WORK REQUIRED: Only those lines from the one with "1939 (196, 837)" through the last line of the material below should be output, each exactly as it appears.

== == ==

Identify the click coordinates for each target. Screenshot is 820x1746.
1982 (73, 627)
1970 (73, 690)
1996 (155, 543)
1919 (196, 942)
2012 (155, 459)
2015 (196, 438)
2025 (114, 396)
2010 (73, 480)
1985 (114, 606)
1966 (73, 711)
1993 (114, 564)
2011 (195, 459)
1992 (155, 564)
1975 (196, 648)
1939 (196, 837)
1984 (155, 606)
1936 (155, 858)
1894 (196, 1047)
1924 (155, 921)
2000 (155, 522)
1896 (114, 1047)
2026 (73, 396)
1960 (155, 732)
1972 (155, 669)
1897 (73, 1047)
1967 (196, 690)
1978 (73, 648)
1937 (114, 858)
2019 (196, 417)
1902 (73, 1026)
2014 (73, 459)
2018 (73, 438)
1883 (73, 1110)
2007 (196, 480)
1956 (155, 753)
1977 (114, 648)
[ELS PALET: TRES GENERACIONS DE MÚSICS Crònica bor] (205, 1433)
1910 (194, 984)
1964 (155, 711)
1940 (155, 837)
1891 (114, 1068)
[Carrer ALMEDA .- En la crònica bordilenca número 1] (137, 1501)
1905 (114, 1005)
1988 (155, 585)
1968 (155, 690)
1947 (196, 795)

== == ==

WRITTEN ANSWER:
1939 (196, 837)
1984 (155, 606)
1936 (155, 858)
1894 (196, 1047)
1924 (155, 921)
2000 (155, 522)
1896 (114, 1047)
2026 (73, 396)
1960 (155, 732)
1972 (155, 669)
1897 (73, 1047)
1967 (196, 690)
1978 (73, 648)
1937 (114, 858)
2019 (196, 417)
1902 (73, 1026)
2014 (73, 459)
2018 (73, 438)
1883 (73, 1110)
2007 (196, 480)
1956 (155, 753)
1977 (114, 648)
[ELS PALET: TRES GENERACIONS DE MÚSICS Crònica bor] (205, 1433)
1910 (194, 984)
1964 (155, 711)
1940 (155, 837)
1891 (114, 1068)
[Carrer ALMEDA .- En la crònica bordilenca número 1] (137, 1501)
1905 (114, 1005)
1988 (155, 585)
1968 (155, 690)
1947 (196, 795)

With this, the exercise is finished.